# Rotary Show Plow Tank Car



## Jerry Barnes (Jan 2, 2008)

I got a bit more done on the tank car for the rotary. This will hold the batteries and RC units for the rotary, I think battery power for the trucks will be better than track power on icy/wet track. I got some Ozark tank end castings and found a cardboard tube they fit into(with some sanding). Plastic pipe cap for the dome. I used some window screen for the expanded metal. I got some Delton frames last year from that guy on ebay, so used it and put on the box and big tube the real tank car has. LGB trucks I had laying around were used also. About ready to do the ladders up to the platform. Will dig around and see if I can find a good door for the top. Stanchions are small cotter pins I got at the hardware store.
















I filled the wraping on the cardboard tube with the metal duct tape I use a lot. Actual car below.

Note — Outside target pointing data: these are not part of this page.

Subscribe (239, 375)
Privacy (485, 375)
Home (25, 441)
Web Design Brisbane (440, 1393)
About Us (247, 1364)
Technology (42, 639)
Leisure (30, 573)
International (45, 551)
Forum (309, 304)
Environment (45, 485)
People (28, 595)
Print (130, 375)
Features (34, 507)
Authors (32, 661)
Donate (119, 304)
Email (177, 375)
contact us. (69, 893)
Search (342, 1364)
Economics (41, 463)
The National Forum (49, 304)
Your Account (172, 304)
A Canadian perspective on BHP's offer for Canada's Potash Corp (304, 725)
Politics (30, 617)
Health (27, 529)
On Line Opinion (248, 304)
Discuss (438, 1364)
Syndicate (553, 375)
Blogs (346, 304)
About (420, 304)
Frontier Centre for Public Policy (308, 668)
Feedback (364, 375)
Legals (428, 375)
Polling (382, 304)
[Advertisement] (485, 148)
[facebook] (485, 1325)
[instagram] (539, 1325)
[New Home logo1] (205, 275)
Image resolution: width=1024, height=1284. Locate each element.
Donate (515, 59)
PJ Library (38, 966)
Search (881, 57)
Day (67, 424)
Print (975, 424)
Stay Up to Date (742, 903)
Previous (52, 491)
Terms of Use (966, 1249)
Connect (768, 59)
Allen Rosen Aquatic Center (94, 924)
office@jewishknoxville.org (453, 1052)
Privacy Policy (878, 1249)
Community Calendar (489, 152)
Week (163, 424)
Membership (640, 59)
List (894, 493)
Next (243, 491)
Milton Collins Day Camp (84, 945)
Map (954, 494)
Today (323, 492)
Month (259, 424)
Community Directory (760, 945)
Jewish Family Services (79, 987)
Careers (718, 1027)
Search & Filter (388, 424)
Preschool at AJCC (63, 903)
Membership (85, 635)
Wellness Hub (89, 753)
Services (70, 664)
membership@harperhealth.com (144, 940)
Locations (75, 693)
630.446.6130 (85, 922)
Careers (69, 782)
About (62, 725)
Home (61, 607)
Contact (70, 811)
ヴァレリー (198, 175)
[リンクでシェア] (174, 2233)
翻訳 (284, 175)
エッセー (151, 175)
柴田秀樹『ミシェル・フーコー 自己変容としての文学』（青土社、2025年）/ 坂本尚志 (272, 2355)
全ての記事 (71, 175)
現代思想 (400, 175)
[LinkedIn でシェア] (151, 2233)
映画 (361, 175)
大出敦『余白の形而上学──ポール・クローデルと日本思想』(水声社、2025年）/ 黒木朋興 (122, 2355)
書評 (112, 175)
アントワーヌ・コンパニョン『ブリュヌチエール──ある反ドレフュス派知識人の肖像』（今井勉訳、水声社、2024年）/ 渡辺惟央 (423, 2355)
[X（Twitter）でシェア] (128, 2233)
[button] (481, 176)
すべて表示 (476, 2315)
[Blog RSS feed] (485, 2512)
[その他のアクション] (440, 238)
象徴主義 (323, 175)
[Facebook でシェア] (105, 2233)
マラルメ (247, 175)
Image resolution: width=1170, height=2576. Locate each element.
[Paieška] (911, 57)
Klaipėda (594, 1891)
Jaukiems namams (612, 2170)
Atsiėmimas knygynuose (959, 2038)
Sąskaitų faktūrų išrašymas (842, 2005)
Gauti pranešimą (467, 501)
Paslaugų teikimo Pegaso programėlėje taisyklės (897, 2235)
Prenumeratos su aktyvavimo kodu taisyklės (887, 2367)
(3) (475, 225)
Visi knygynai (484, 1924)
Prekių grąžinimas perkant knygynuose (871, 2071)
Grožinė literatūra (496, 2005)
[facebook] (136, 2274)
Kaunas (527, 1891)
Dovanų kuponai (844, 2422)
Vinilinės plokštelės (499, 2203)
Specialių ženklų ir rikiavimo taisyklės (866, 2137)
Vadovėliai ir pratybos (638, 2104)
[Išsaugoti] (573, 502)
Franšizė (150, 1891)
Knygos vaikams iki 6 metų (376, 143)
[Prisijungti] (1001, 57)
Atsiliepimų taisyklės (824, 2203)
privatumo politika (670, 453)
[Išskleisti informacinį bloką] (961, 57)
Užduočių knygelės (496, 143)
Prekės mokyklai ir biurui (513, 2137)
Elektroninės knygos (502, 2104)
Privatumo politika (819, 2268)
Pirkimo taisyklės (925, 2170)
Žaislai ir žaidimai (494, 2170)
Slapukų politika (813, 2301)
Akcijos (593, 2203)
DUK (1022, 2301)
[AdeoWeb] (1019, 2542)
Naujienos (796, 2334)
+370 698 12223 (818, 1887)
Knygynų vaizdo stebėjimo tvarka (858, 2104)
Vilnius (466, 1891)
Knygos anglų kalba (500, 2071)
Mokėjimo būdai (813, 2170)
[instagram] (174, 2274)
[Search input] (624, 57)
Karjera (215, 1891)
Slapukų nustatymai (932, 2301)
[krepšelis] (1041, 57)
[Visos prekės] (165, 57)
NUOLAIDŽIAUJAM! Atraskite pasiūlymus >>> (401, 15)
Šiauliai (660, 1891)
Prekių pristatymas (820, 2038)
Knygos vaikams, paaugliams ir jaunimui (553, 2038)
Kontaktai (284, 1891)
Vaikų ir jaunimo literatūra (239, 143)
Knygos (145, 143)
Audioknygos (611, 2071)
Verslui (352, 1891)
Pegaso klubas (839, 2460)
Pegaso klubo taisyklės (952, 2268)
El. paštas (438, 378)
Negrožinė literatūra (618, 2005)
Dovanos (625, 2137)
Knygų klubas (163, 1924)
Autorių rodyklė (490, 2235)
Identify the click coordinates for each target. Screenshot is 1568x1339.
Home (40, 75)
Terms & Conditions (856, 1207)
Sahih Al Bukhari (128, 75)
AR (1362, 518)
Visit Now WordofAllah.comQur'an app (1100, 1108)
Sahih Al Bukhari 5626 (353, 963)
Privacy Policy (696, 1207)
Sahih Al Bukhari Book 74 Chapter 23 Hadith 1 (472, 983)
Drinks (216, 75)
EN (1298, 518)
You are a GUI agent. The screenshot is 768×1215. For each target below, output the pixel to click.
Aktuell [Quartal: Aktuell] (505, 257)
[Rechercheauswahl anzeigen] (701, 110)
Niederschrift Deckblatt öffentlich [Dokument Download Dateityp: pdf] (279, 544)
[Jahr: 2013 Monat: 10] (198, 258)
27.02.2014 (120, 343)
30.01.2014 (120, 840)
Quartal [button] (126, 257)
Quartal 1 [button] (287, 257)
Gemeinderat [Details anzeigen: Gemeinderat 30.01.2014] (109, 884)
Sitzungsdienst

This is the real car in Cheyenne, as you can see, some compromises were made, but I can live with that!


----------



## Jim James (Feb 12, 2008)

Coming along very nicely Jerry. Thanks for posting your progress. Looking good! Jim


----------



## Ron Senek (Jan 2, 2008)

So Jerry what are you using for R/C and batteries? It does look good.


----------



## Jerry Barnes (Jan 2, 2008)

Thanks Jim, didn't know you haunted this web site! 
Ron, I'm using Del Taprio's Rail Boss set up and the link on his web site to a cheap 2.4mghz radio.


----------



## Paulus (May 31, 2008)

Nice and shiny!


----------



## Jerry Barnes (Jan 2, 2008)

It will all be painted silver soon Paul, as the frame/trucks are. Had fun with this step, found some thing out in the barn, on my workbench. USed it for the hatch on top with a press on rod fitting on top. Bent brass for the rails. THe ladders were made from 1/2" square wire fencing(?) Got a foot of it 2' long at the lumber yard for free. Will try to get the RC hooked up next, then once that is rigged, get it painted. Need to design up the decals also.


----------



## San Juan (Jan 3, 2008)

The tank looks great. This is probably cheaper then buying an Aristo tank, and it sure is a lot more fun to build it yourself.


----------



## Bryan Smith (Jan 2, 2008)

Jerry, are you plan get a Evan Boxcar into UP Rotary Show Plow Tool Car?


----------



## Jerry Barnes (Jan 2, 2008)

I know they have that boxcar, I took a pix of it in CHeyenne, but not sure if I will get that or not. SOmeone makes that, or is that a scratch build?


----------